Taxes that are largely a concern of the very rich will soon affect far more people unless Congress steps in.
The impending drastic changes in the estate and gift tax laws are prompting a flurry of activity as 2013 draws near. Family members are making financial gifts, creating trusts and considering other tax-minded moves.
Financial advisers and trust and estate attorneys have been flooded with requests for assistance in the final months before the record-high exemption for both taxes is scheduled to plunge to $1 million from $5.12 million on Jan. 1.
If unaltered, the value of any estate in excess of $1 million will be subject to the estate tax, at a top rate of 55 percent next year, before passing to family or other heirs. Currently the top rate is 35 percent, starting at a level more than five times higher.

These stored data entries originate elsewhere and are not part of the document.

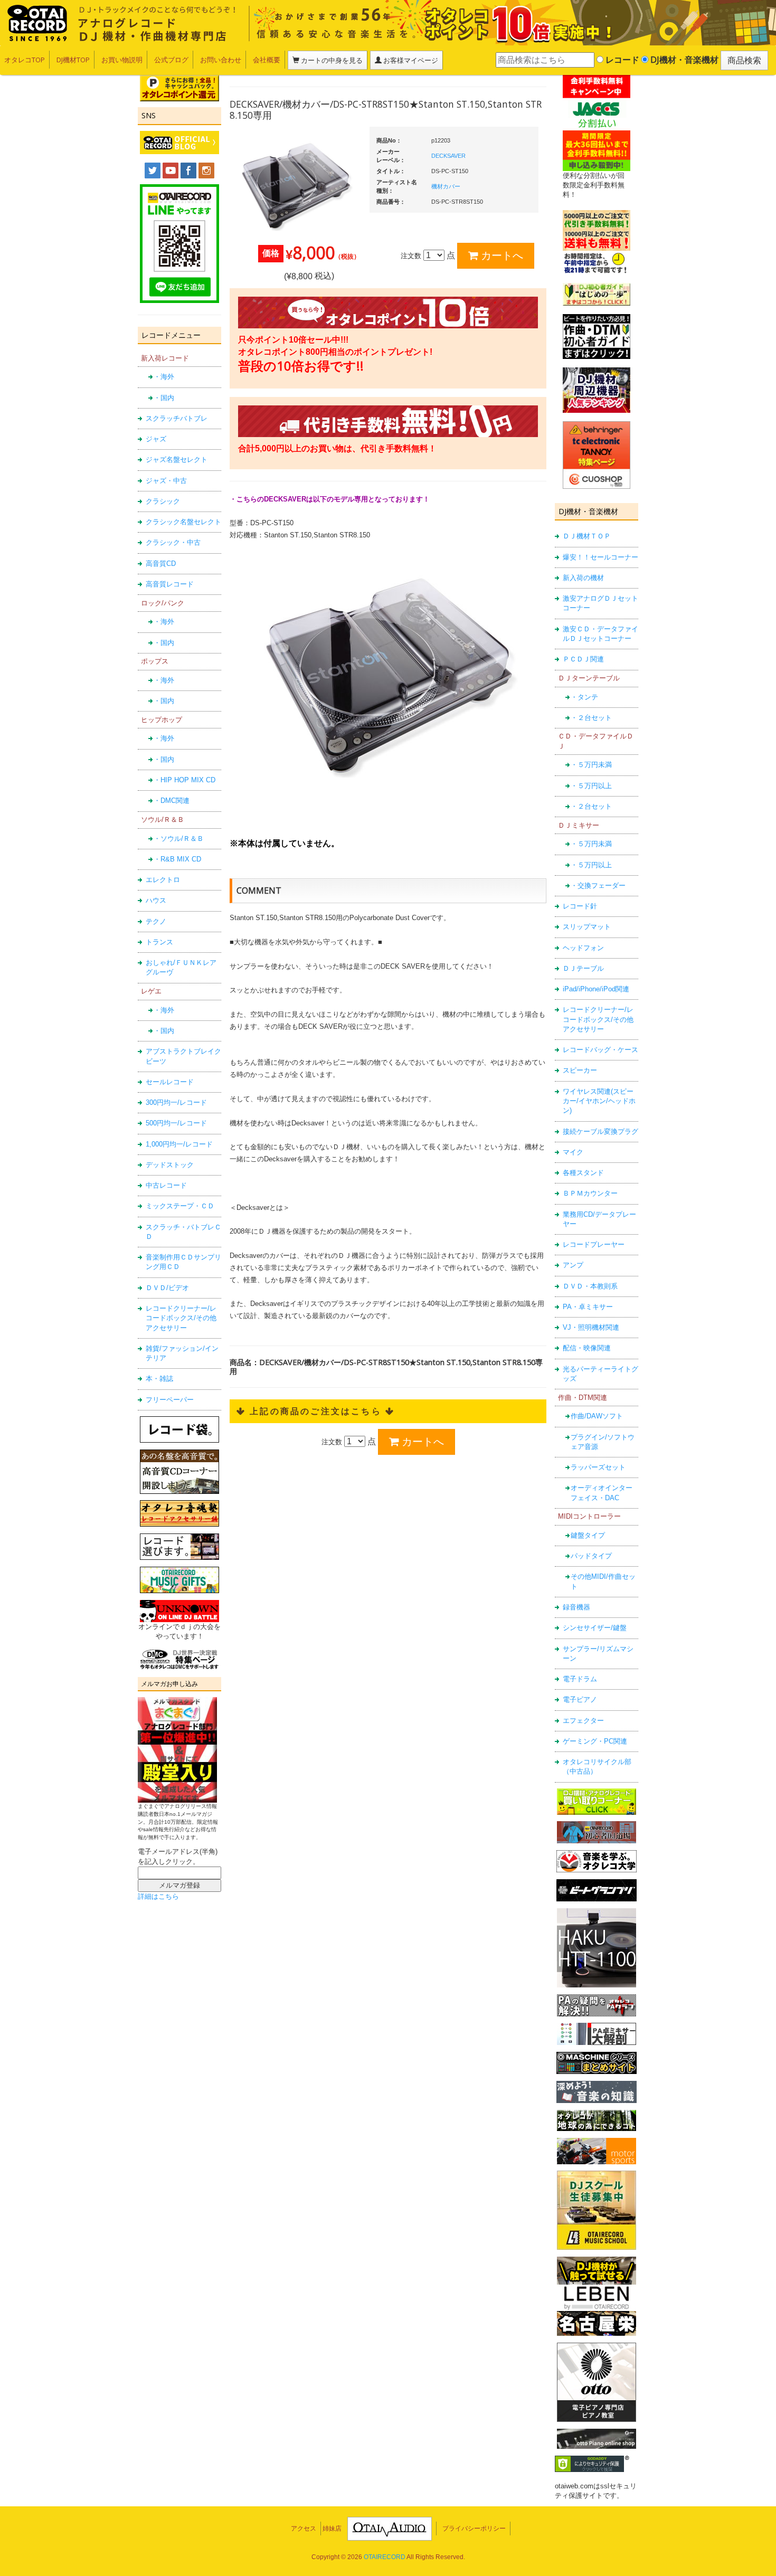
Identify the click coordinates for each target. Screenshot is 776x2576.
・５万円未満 (591, 765)
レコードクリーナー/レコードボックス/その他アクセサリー (181, 1318)
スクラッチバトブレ (176, 418)
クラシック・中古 (173, 542)
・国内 (164, 398)
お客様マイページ (410, 60)
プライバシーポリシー (474, 2528)
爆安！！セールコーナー (600, 557)
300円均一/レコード (176, 1102)
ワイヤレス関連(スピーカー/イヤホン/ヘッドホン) (599, 1101)
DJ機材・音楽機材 (683, 59)
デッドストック (170, 1165)
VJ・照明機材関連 (591, 1327)
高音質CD (161, 563)
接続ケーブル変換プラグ (600, 1131)
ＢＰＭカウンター (590, 1193)
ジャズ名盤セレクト (176, 459)
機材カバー (445, 186)
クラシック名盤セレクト (183, 522)
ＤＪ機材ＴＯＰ (587, 536)
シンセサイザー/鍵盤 (595, 1628)
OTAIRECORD (384, 2557)
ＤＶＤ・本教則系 (590, 1286)
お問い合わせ (220, 59)
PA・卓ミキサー (588, 1307)
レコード (621, 59)
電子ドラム (580, 1679)
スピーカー (580, 1070)
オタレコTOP (24, 59)
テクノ (156, 921)
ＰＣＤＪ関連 (583, 659)
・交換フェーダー (598, 885)
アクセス (303, 2528)
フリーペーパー (170, 1400)
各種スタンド (583, 1173)
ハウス (156, 900)
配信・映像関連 (587, 1348)
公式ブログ (171, 59)
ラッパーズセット (598, 1467)
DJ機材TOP (73, 59)
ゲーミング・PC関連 (595, 1741)
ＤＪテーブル (583, 968)
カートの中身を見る (331, 60)
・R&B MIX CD (177, 859)
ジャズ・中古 (166, 481)
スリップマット (587, 927)
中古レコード (166, 1185)
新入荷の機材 (583, 578)
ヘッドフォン (583, 948)
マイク (573, 1152)
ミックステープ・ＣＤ (180, 1206)
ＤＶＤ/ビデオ (167, 1288)
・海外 (164, 377)
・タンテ (584, 697)
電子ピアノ (580, 1699)
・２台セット (591, 718)
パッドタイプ (591, 1556)
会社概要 (266, 59)
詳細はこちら (158, 1896)
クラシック (163, 501)
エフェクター (583, 1721)
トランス (159, 942)
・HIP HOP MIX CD (184, 780)
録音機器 (576, 1607)
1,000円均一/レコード (179, 1144)
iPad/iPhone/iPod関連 (596, 989)
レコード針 (580, 906)
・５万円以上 (591, 786)
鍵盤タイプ (588, 1535)
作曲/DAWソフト (597, 1416)
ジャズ (156, 439)
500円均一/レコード (176, 1123)
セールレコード (170, 1082)
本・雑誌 (159, 1378)
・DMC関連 (172, 800)
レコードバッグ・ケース (600, 1050)
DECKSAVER (448, 156)
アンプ (573, 1265)
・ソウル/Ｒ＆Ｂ (179, 838)
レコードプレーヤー (593, 1244)
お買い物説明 (122, 59)
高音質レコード (170, 584)
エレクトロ (163, 880)
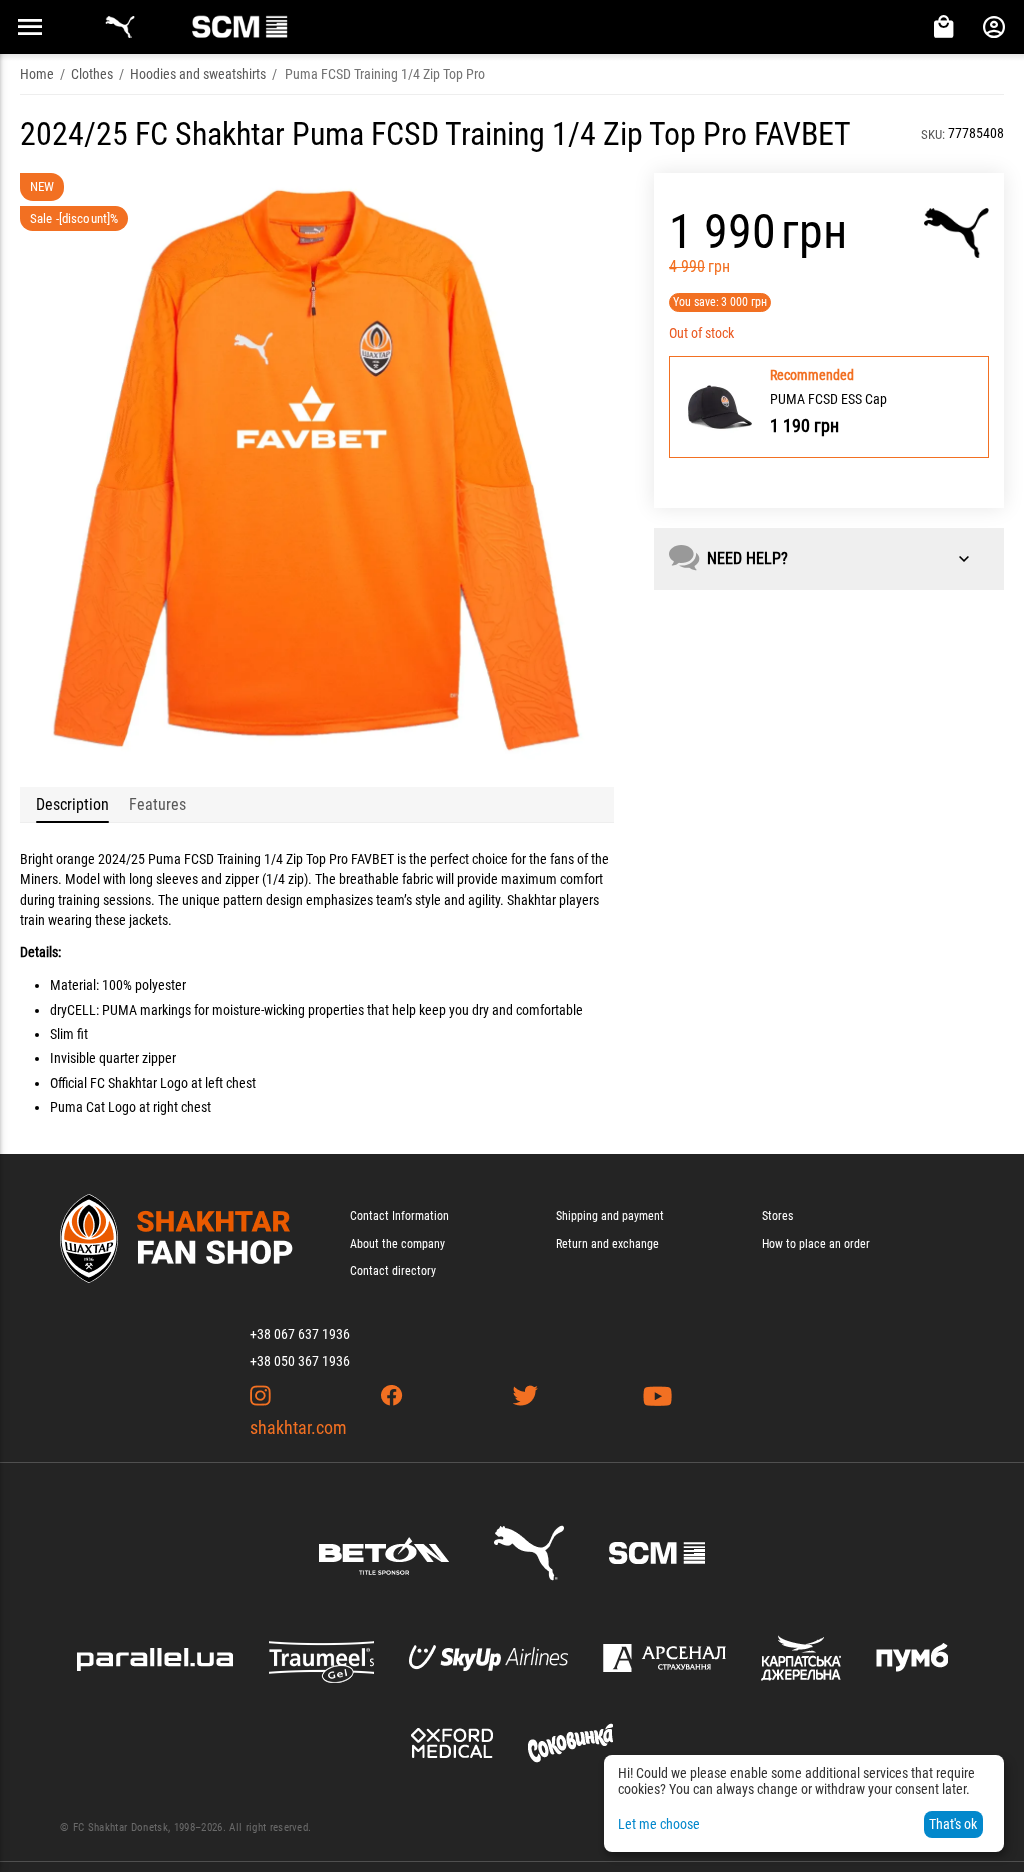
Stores (777, 1216)
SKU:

“There’s been a little bit of a frenzy all of a sudden,” says Janis Cowhey McDonagh, a principal with New York accounting firm Marcum LLP. “People are saying ‘Wait a minute, this is really going away. I need to do something before the end of the year.’ ”
The concern may not stir sympathy among most middle-class Americans, but it’s a pressing issue for many in costly locations where it’s not unusual for household assets to surpass the million-dollar mark.
The new rates would affect roughly 55,000 estates next year, according to Congress’ Joint Committee on Taxation, compared with fewer than 4,000 under current rates.
“If you live in a major city and you have a home and a vacation home, you can easily have more than $1 million in assets without being what’s thought of as ‘filthy rich,’ ” says Martin Shenkman, an estate planning attorney in Paramus, N.J.
An example cited by Fidelity Investments underscores the impact of the potential change. A single person or married couple with an estate of $3 million could face a $945,000 federal estate tax bill next year. Under current law, that bill is zero.
Heightening the 11th-hour tax commotion are the near-identical drops in the lifetime gift tax exemption and the generation-skipping transfer tax. The latter is imposed on grandchildren or others who are 371/2 years younger than you.
Wealthy families who are set up to pass along millions to their children and grandchildren are scrambling to give away or otherwise set aside huge chunks of their assets in the next two months. The aim is to lessen their future estate tax liability and spare their heirs much larger bills.
Both the gift and estate tax rates could be revised further after the November elections. President Barack Obama prefers an estate-tax exemption of $3.5 million and a top rate of 45 percent. Republican challenger Mitt Romney wants to eliminate the estate tax but retain the gift tax as is.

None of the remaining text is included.